In der Konstellation und Darstellung aber sind diese Schilderungen exemplarisch für die Konflikte, die sich daraus ergeben, wenn die Aussage über das eigene Geschlecht ausschließlich der Selbstbestimmung überlassen wird. Selbstbestimmung kann überdies nicht als einseitig gewährtes Prinzip funktionieren, ohne den gesellschaftlichen Frieden zu gefährden. Im Hinblick auf mehrheitlich eher konservativere Muslime wird sich so manches queeraktivistische Vielfalts-Wimmelbild als romantische Phantasie entpuppen, welche mit der Realität wenig zu tun hat. Ein Bekannter schrieb mir neulich zudem, dass einige türkische Familien in seinem Umfeld nun auch die Debatten um das Selbstbestimmungsgesetz mitbekämen und dies für verrückt hielten.

 

Selbstbestimmungsgesetz als Urnengift?

Möglicherweise bemerken es auch zunehmend mehr Abgeordnete der Ampel-Koalition, dass Geschlecht als etwas rein Selbstbestimmtes gegenüber vielen Wähler_innen stark erklärungsbedürftig ist. Vielleicht sogar, dass unter diesen Abgeordneten selbst enthusiastische Zustimmung abhandengekommen ist oder ihnen erst jetzt zu Bewusstsein dringt, welche Dimensionen dieses Vorhaben hat. Die konfliktgeladene Stimmung in der Ampel-Koalition sowie bereits im Herbst dieses Jahres anstehende Landtagswahlen könnten die Bereitschaft, Risiken mit gewagten Reformprojekten einzugehen, negativ beeinflussen. Die Wahrscheinlichkeit, dass eine Reform wie das Selbstbestimmungsgesetz in der derzeitigen gesellschaftspolitischen Atmosphäre für SPD, Grüne und FDP zum Urnengift wird, ist hoch.

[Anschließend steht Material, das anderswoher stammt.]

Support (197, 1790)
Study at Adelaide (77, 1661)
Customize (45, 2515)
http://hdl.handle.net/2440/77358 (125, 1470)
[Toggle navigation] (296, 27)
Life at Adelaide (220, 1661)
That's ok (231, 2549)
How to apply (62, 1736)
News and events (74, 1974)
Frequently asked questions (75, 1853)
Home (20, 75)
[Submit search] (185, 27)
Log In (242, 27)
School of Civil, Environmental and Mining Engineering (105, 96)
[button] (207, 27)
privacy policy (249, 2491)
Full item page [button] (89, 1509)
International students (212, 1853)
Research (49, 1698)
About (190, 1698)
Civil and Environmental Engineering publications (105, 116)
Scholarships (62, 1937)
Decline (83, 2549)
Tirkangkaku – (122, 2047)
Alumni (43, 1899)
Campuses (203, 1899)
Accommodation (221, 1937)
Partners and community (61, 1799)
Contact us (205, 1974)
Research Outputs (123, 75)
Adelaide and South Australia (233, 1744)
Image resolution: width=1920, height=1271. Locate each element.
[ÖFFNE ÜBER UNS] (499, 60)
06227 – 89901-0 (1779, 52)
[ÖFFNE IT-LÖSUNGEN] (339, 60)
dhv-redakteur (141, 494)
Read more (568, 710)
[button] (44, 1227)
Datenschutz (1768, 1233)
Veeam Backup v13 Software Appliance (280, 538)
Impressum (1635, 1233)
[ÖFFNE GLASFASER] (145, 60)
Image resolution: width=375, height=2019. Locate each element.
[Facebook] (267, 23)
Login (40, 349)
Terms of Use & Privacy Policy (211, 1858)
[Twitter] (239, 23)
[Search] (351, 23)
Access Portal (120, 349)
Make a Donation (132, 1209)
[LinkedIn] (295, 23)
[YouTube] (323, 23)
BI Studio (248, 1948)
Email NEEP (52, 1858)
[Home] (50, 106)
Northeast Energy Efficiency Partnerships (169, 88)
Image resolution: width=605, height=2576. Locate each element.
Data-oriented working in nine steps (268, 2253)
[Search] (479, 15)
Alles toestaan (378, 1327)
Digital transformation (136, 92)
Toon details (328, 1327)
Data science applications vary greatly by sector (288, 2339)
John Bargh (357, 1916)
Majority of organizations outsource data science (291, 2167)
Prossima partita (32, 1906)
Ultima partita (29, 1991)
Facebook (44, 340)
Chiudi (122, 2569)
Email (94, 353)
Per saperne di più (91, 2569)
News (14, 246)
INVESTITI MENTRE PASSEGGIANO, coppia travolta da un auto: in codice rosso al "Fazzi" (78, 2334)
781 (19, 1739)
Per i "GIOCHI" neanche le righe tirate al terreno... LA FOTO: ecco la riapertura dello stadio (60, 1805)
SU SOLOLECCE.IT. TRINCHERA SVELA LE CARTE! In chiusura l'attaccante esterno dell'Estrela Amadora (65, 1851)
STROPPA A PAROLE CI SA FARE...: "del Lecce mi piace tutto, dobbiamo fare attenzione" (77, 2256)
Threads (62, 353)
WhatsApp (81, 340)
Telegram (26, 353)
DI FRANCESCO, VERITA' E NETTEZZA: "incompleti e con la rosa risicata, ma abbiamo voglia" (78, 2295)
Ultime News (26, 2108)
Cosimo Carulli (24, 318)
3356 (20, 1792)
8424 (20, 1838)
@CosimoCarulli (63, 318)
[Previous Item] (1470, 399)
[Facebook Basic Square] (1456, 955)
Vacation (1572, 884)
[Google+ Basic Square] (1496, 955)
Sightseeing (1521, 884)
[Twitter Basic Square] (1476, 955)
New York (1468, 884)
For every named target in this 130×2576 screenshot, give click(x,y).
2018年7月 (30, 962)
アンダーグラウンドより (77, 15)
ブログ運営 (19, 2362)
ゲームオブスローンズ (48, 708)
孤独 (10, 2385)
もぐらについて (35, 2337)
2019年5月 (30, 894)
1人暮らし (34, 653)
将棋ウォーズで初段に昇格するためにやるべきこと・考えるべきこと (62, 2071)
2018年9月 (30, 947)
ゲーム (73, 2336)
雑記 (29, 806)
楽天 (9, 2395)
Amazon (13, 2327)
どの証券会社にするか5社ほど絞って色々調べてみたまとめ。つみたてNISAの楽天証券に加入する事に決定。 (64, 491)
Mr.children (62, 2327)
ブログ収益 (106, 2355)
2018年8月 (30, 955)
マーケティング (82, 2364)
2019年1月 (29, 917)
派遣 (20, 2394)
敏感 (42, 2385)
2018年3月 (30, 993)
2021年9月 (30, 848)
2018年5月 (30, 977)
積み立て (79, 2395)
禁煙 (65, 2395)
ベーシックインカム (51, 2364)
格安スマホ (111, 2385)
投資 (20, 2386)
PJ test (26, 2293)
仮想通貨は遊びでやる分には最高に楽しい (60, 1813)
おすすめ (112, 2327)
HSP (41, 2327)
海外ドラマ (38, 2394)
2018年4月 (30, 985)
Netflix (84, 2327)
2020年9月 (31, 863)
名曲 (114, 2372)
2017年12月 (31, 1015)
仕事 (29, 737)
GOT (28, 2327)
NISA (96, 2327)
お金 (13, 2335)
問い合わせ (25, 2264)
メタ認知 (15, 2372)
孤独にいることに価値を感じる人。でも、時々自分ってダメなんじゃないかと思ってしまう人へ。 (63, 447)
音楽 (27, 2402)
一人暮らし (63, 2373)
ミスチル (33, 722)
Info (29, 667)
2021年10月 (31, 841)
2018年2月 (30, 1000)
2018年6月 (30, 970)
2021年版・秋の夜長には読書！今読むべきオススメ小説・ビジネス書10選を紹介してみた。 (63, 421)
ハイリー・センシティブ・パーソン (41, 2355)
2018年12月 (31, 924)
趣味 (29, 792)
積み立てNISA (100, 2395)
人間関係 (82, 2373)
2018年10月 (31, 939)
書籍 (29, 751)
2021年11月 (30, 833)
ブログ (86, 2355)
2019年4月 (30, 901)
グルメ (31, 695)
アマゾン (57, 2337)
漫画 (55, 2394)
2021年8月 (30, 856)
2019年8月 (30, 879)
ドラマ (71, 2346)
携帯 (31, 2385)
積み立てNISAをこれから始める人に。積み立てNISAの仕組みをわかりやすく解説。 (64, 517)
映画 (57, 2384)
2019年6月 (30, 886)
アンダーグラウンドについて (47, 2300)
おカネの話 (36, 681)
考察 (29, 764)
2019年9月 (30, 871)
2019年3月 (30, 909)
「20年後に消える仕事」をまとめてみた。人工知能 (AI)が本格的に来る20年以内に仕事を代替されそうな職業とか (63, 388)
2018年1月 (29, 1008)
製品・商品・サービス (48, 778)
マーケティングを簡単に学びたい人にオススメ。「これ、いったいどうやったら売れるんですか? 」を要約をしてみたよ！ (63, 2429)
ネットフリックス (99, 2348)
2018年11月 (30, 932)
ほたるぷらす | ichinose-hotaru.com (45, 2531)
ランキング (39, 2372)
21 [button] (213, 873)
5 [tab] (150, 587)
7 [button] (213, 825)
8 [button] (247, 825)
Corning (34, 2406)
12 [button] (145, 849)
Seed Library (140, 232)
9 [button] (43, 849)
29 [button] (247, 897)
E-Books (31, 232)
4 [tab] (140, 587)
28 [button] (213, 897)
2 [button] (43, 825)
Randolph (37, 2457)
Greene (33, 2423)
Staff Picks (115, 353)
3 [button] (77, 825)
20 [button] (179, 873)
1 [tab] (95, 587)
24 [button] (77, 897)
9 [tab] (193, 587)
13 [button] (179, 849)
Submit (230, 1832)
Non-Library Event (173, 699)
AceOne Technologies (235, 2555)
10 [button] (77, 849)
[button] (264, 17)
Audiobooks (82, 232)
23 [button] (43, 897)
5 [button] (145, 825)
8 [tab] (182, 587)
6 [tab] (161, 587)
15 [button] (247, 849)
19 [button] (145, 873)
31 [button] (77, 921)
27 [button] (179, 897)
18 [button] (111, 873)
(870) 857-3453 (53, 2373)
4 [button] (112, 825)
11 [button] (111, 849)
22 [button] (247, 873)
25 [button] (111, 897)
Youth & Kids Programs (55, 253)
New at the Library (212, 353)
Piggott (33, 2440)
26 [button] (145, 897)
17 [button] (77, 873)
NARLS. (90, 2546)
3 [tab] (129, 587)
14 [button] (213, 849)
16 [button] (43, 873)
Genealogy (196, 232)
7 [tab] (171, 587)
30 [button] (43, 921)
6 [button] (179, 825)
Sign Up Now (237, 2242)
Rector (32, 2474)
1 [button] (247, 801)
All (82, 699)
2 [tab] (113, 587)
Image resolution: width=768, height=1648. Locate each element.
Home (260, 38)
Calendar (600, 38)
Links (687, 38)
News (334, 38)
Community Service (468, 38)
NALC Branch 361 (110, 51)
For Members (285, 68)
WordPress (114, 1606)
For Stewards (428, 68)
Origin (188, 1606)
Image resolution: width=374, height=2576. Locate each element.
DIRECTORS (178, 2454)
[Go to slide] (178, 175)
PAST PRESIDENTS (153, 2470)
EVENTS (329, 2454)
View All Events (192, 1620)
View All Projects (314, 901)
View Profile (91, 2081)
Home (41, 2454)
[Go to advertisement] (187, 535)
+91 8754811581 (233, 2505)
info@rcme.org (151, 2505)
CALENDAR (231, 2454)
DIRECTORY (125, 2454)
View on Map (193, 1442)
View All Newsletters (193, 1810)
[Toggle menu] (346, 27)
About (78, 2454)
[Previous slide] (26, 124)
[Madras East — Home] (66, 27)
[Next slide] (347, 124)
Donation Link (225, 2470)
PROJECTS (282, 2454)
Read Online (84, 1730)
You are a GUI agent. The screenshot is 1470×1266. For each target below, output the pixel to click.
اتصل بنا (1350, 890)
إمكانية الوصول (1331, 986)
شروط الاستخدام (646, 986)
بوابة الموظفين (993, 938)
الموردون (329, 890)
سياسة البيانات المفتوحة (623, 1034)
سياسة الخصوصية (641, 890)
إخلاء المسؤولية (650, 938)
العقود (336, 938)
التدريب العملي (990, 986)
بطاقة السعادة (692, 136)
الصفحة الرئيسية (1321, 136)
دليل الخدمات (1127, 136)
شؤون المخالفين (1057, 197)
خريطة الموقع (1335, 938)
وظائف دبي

Doch wer stellt sich nun hin und macht dies transparent? Das Eingeständnis des Scheiterns beim Selbstbestimmungsgesetz scheint unumgänglich, damit anschließend Wege gefunden werden können, das Transsexuellengesetz zu reformieren. Radikale Ideolog_innen müssen nun abtreten und an Realos übergeben, wenn nach dieser Hängepartie überhaupt noch etwas herauskommen soll. Moralische Erpressung und jegliche Kritik als „AfD-nah“ zu beschmieren, sind dabei allerdings kontraproduktiv.

 


Till Randolf Amelung ist Redakteur des Blogs der Initiative Queer Nations. Texte von ihm, insbesondere zu politischen, transaktivistischen Zielen sind auch im Jahrbuch Sexualitäten 2021 (Politische Hybris. Wie der Transaktivismus seine Erfolge zu verspielen droht) und 2022 (Ist Psychotherapie mit den Menschenrechten von Transpersonen vereinbar? Ein Zwischenruf für die Berücksichtigung psychodynamischer Ansätze) erschienen. Zum Selbstbestimmungsgesetz äußerte er sich in diesem Blog bereits: Wird der Bademeister zum Gutachter? und Der Gesetzesentwurf, mit dem kaum jemand glücklich ist.

Transparenzhinweis: Zum Selbstbestimmungsgesetz wurde er im Familienausschuss des Bundestages als Sachverständiger auf Einladung der CDU/CSU angehört. Ein Auszug wurde hier veröffentlicht.